Sera duduk di kursi di ruangan dokter, meremas-remas jemarinya yang dingin. Hasil pengecekan menyeluruh yang dilakukan oleh Dokter Aryono baru saja disampaikan, dan perasaan lega bercampur dengan kecemasan memenuhi hatinya.
“Rahimmu subur, Sera.
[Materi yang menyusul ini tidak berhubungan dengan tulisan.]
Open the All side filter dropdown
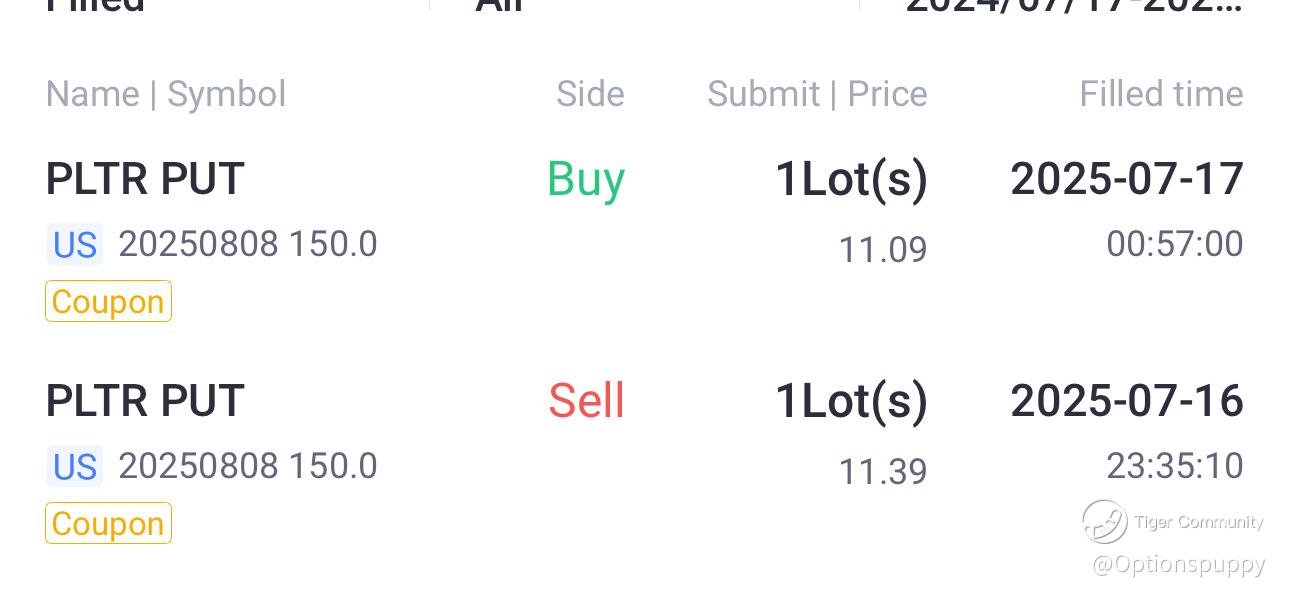The width and height of the screenshot is (1290, 593). click(x=500, y=5)
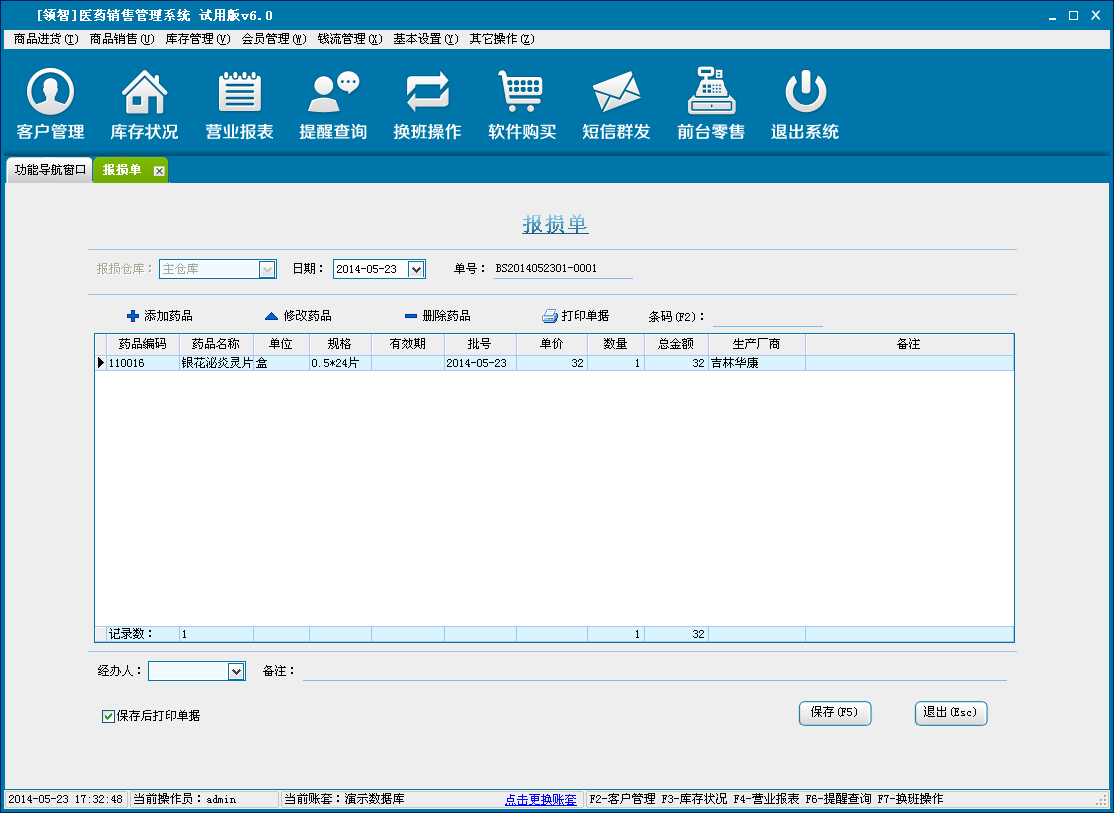Toggle the 保存后打印单据 checkbox

pos(109,716)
Saluran telurnya pun sehat dan terbuka,” ujar Dokter Aryono sambil melepaskan sarung tangannya. “Tidak ada masalah sama sekali. Kalian berdua dalam kondisi prima untuk memiliki anak."
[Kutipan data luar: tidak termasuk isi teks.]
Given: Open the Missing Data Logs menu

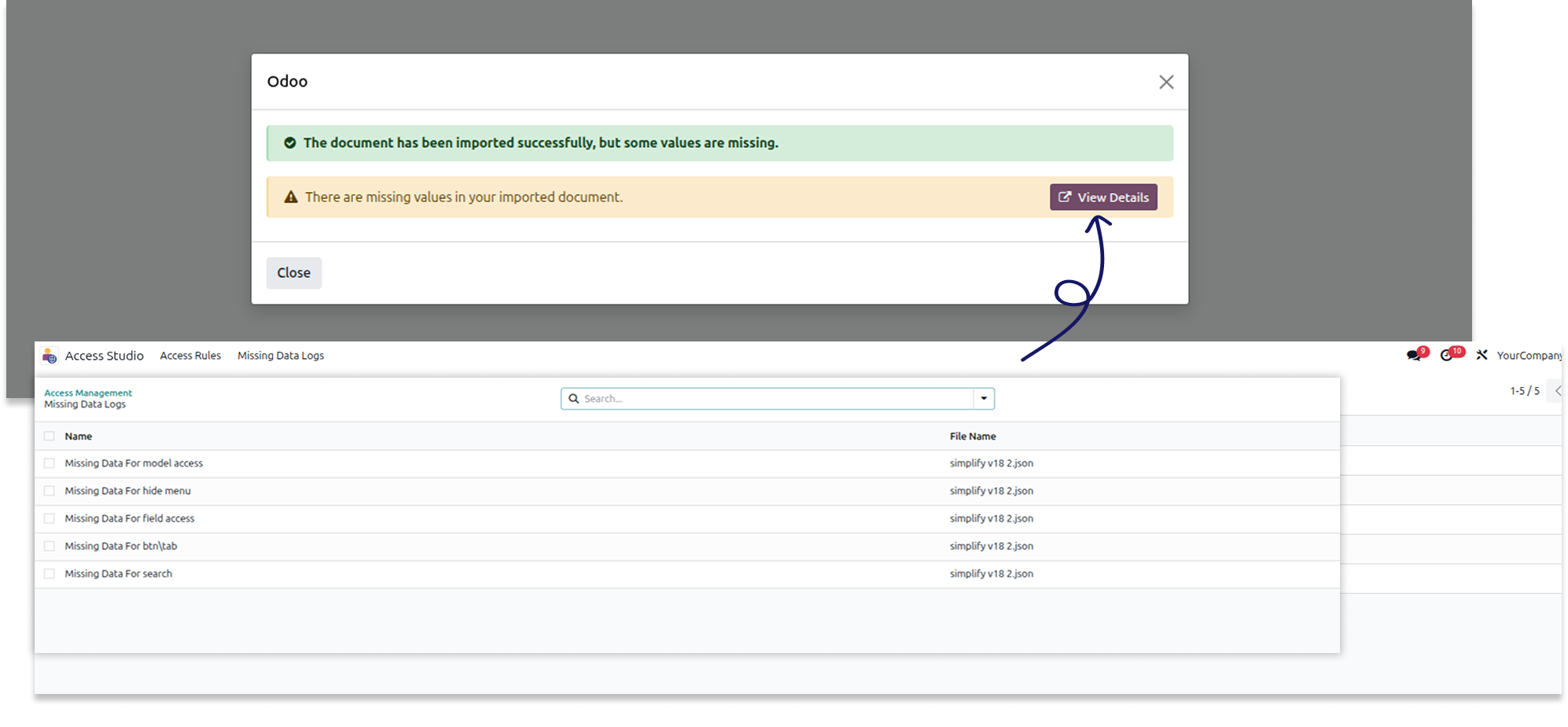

Sera menggigit bibir bawahnya, merasakan campuran emosi yang rumit. Dia merasa lega karena rahimnya subur dan dia bisa mengandung anaknya sendiri. Namun, kecemasan menggerogoti hatinya, karena hal ini berarti kesepakatannya dengan Zayn akan terus berlanjut. Dia akan menikah dengan pria itu, mengandung anaknya, melahirkannya, dan menyerahkan anak itu pada istri pertama Zayn.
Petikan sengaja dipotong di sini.